Exercise prompt »
Beginning with the line that has "Task: Click the issues", reproduce each remaining line of the data exactly, down to and including the last.

Available data »

◇ ◇ ◇ ◇ ◇ ◇ ◇

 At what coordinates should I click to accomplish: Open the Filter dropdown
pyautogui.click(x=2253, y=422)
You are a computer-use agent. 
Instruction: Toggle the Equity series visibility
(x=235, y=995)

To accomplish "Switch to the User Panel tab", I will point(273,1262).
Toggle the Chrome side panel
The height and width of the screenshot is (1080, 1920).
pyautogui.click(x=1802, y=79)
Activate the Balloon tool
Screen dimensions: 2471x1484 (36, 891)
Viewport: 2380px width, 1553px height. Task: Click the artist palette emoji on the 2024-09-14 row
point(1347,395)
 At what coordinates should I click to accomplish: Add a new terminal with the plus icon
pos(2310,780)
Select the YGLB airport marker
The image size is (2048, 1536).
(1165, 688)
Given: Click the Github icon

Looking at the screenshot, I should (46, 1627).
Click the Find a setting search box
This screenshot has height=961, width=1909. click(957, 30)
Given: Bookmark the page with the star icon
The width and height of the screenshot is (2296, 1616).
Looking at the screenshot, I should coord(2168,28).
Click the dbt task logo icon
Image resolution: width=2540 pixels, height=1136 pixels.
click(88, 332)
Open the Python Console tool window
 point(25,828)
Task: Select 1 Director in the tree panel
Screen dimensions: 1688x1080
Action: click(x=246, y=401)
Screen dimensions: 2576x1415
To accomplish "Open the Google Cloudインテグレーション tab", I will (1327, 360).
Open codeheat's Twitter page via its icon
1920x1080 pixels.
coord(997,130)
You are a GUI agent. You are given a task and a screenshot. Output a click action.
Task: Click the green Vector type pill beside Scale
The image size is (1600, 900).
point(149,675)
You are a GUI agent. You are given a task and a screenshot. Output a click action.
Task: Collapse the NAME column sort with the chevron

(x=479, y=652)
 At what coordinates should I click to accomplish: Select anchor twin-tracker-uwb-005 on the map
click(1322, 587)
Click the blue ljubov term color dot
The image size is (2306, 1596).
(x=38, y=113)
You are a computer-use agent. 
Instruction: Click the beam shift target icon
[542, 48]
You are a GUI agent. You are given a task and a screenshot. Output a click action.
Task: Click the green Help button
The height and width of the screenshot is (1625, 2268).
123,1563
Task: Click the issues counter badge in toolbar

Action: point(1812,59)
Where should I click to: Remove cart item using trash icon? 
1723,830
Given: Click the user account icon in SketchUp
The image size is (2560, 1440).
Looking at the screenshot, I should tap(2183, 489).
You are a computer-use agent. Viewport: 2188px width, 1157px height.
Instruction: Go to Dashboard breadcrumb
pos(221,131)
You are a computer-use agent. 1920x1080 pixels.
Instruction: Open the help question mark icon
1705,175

◇ ◇ ◇ ◇ ◇ ◇ ◇

Written solution »
Task: Click the issues counter badge in toolbar

Action: point(1812,59)
Where should I click to: Remove cart item using trash icon? 
1723,830
Given: Click the user account icon in SketchUp
The image size is (2560, 1440).
Looking at the screenshot, I should tap(2183, 489).
You are a computer-use agent. Viewport: 2188px width, 1157px height.
Instruction: Go to Dashboard breadcrumb
pos(221,131)
You are a computer-use agent. 1920x1080 pixels.
Instruction: Open the help question mark icon
1705,175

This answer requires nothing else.